A layer represents a distinct aspect of your project, such as Frontend, Backend, Testing, etc. In Kotli, even the top-level project is considered to be a layer. This is because, in general, and in the future, it can be part of a more complex system.

Layer attributes:

  • id - a unique identifier to distinct this layer from others.
  • name - represents the root folder of the generated layer.
  • namespace - the package name, bundle id, or application id, depending on the context.
  • processorId - the id of the processor used to resolve in the template registry.
  • description - a brief description of the layer.
  • layers - child layers, if applicable.
  • features - features to be included in the layer.

Feature attributes:

  • id - a feature identifier used to find a processor responsible for including or excluding this feature.
  • attributes - input attributes to be used by the processor to customize the feature.

TemplateProcessor

This class is responsible for transforming an input Layer into a set of rules not bound to any specific output structure. The created set of rules is utilized by TemplateGenerator to construct an output structure from the given template, including only the required functionality. Each template is associated with its own TemplateProcessor, and each TemplateProcessor operates exclusively with a single template.

The high level relationships:

  1. TemplateContext: Represents the execution context for a template. It retains the passed Layer object and accumulates a set of rules to manipulate the initial template structure.
  2. TemplateProcessor: Responsible for processing template.
  3. FeatureProvider: Represents a registry of feature processors with common behavior.
  4. FeatureProcessor: Responsible for creating rules in TemplateContext to apply or remove a given feature in the generated structure.
  5. Rule: Responsible for modifying some specific file in the template.

Rule

It is an essential part of every template processor. Each rule is responsible for making specific changes to a particular file in the template. However, it is not tied to any file it modifies. The engine implements some common rules for file manipulation, and it is possible to create new ones with any logic to operate with template generation more powerfully.

TemplateGenerator

The template generator is utilized to generate the necessary output structure, such as a File, Zip, Database, etc. Usually, there's no need to create other implementations of this class. However, the solution is designed to be flexible, allowing the creation of any other type of output structure if necessary.

The high level relationships:

  1. TemplateRegistry: Provides TemplateGenerator with all required template processors.
  2. TemplateGenerator: Responsible for producing an output stream from passed metadata. It is associated with:
    • Creation of a TemplateContext from the passed Layer.
    • Processing metadata using set of required TemplateProcessor.
  3. TemplateContext: Represents the execution context for a template.
  4. TemplateProcessor: Responsible for processing templates.
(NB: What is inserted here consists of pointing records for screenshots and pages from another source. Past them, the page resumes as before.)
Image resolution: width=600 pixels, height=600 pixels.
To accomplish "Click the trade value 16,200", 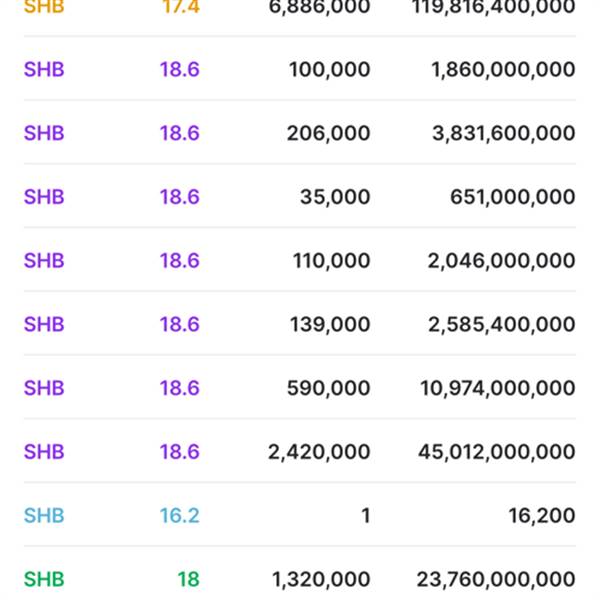I will (x=541, y=516).
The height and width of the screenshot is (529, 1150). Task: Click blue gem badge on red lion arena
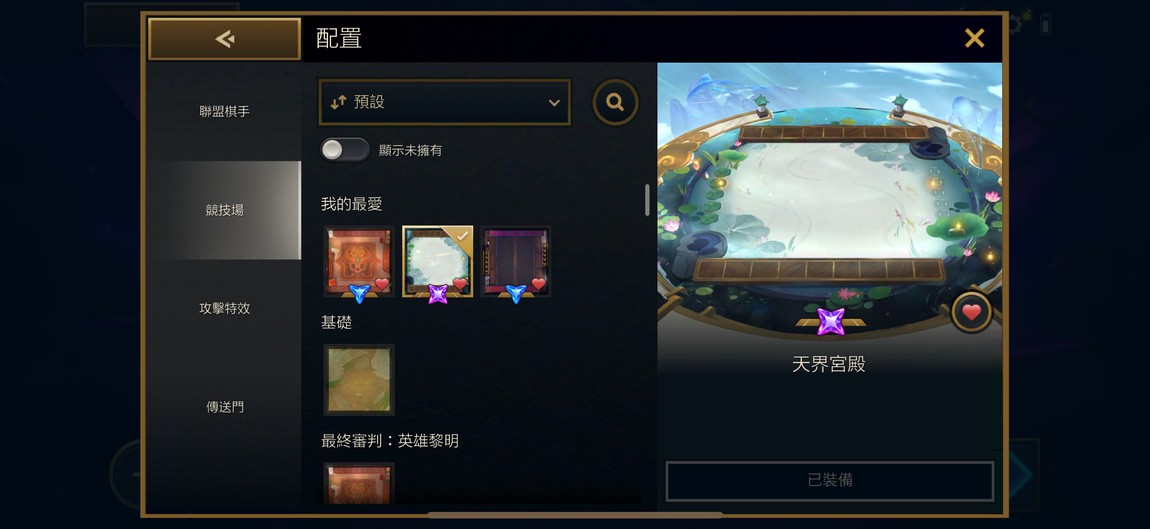click(x=359, y=293)
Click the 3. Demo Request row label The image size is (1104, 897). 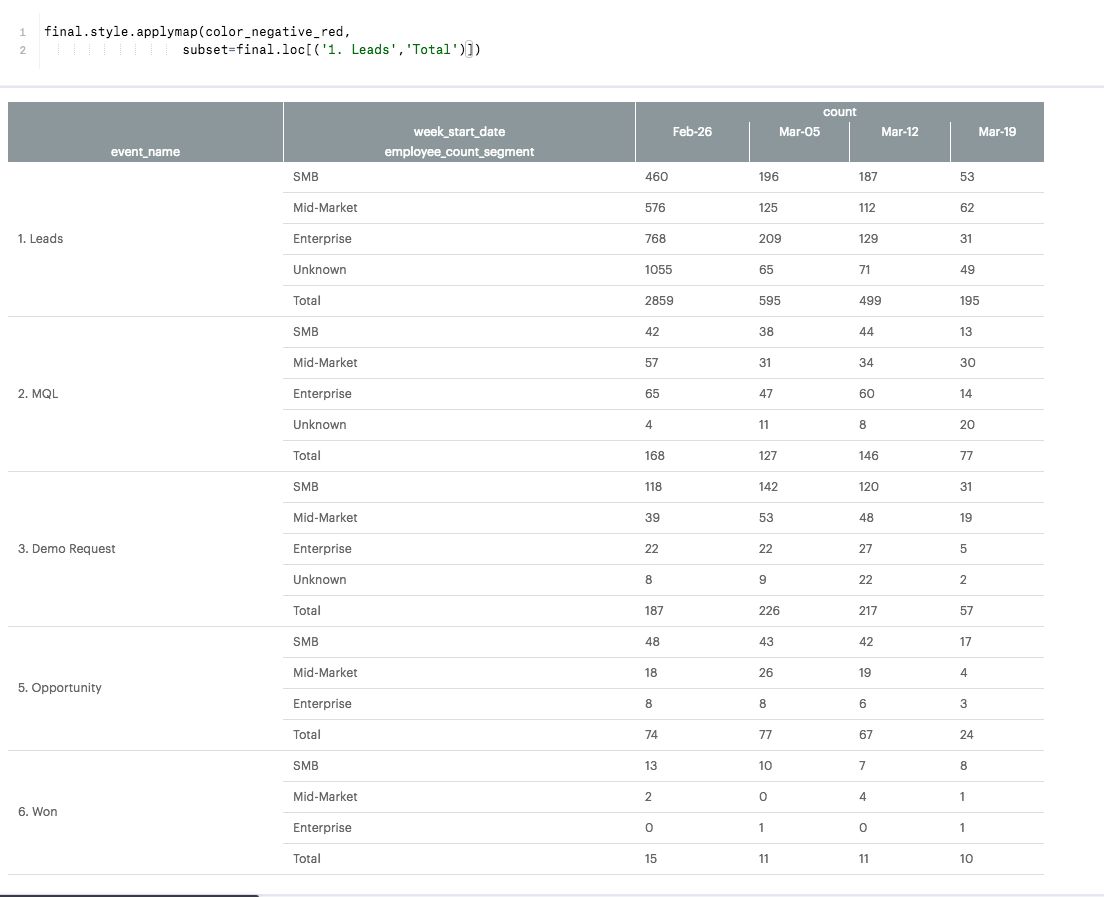66,549
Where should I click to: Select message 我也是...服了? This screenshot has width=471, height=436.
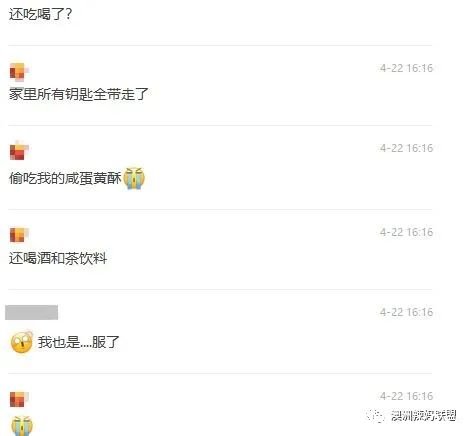[79, 342]
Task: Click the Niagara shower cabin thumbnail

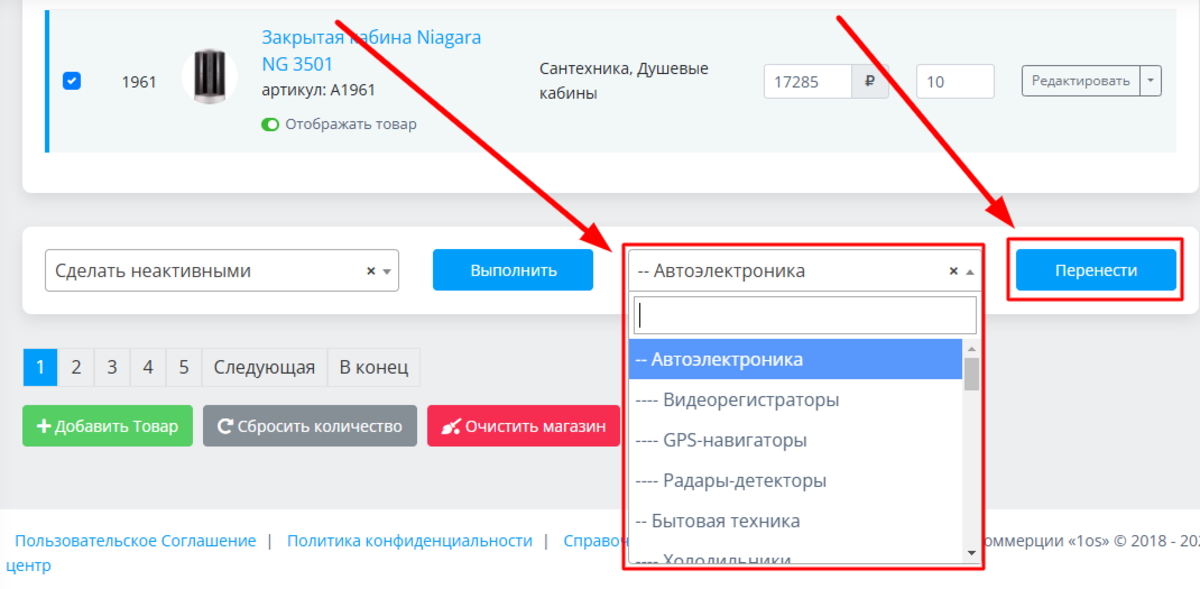Action: (210, 78)
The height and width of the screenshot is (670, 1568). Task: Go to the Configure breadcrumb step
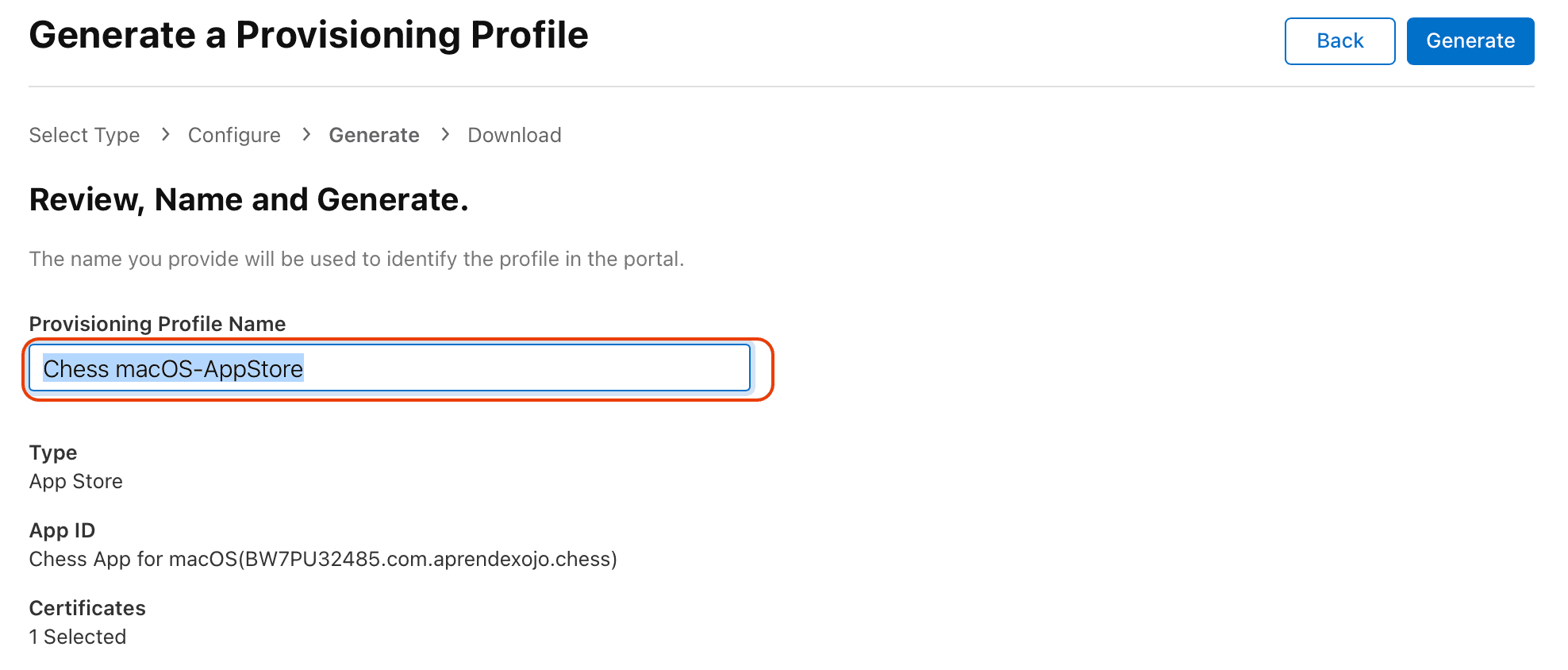pos(234,135)
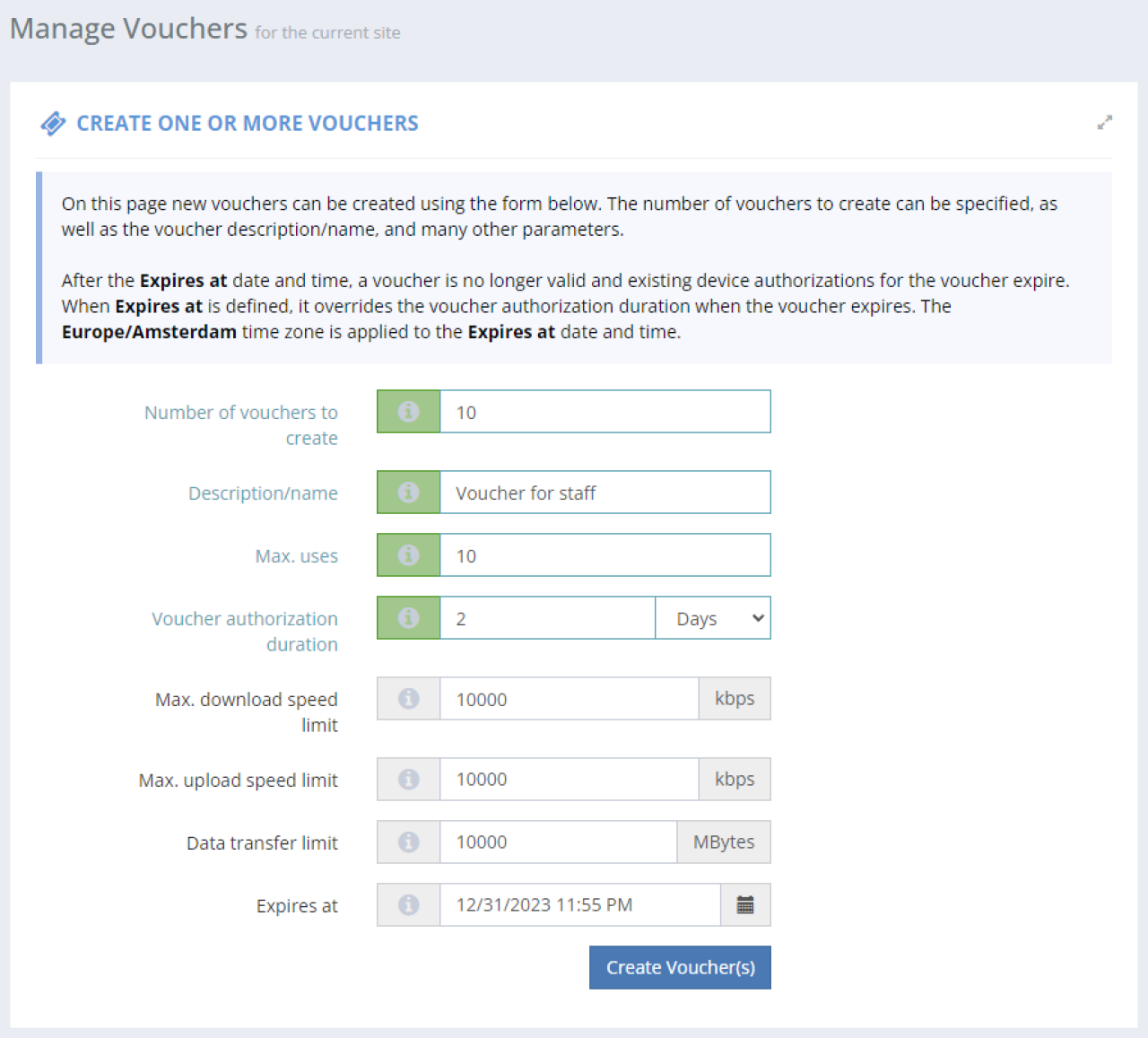Viewport: 1148px width, 1038px height.
Task: Click the info icon for Voucher authorization duration
Action: [x=408, y=617]
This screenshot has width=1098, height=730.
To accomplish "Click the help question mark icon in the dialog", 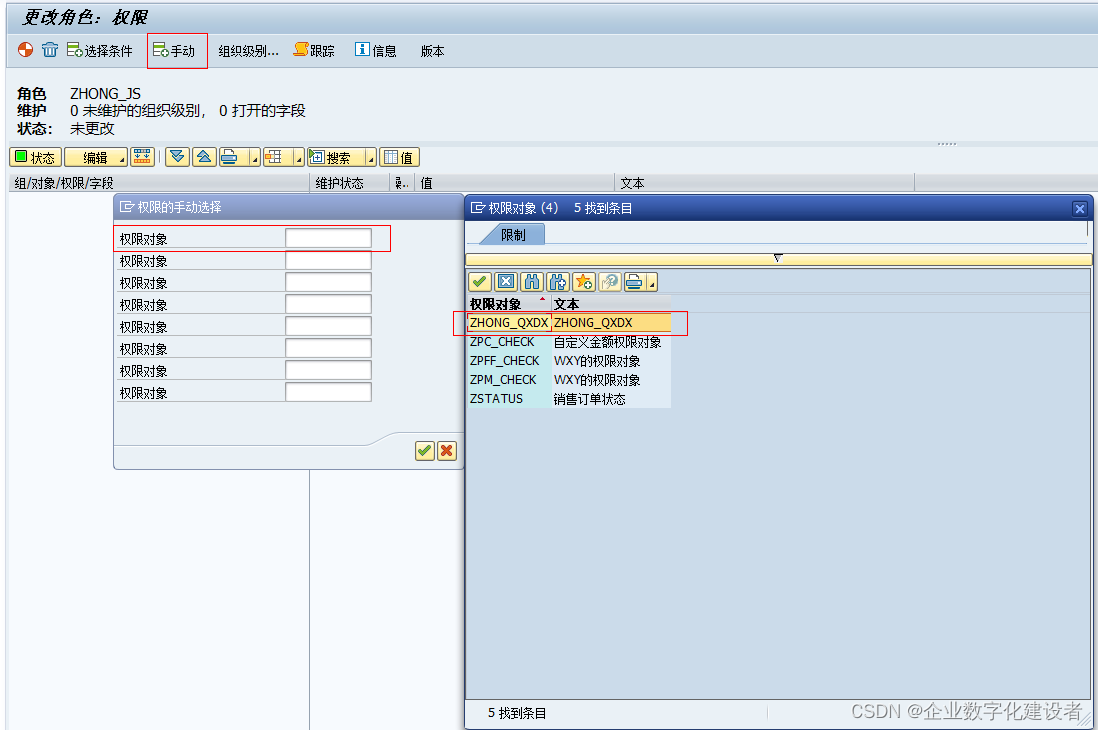I will pyautogui.click(x=610, y=281).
In general, the whole template generation flow looks like this:

The Engine provides out-of-the-box implementations of generators for various output streams and purposes.

PathOutputGenerator

This is the most common implementation, generating the output structure in the provided output folder. By default, the target folder is set as the root directory in an in-memory file structure implementation. It utilizes the provided TemplateRegistry to access template processors.

ZipOutputGenerator

This implementation consumes the output structure from the underlying generator and saves it as a zip archive into the provided output stream.

GradleProjectGenerator

This implementation consumes the output structure and proceeds with the execution of command-line commands, treating the generated structure as a Gradle project. It executes a given set of commands as arguments for the gradlew command. The generation process will only be considered complete after the successful execution of the provided Gradle commands.

 

Keep in mind that the provided generator should produce a file structure on physical storage, ensuring that commands can be executed properly.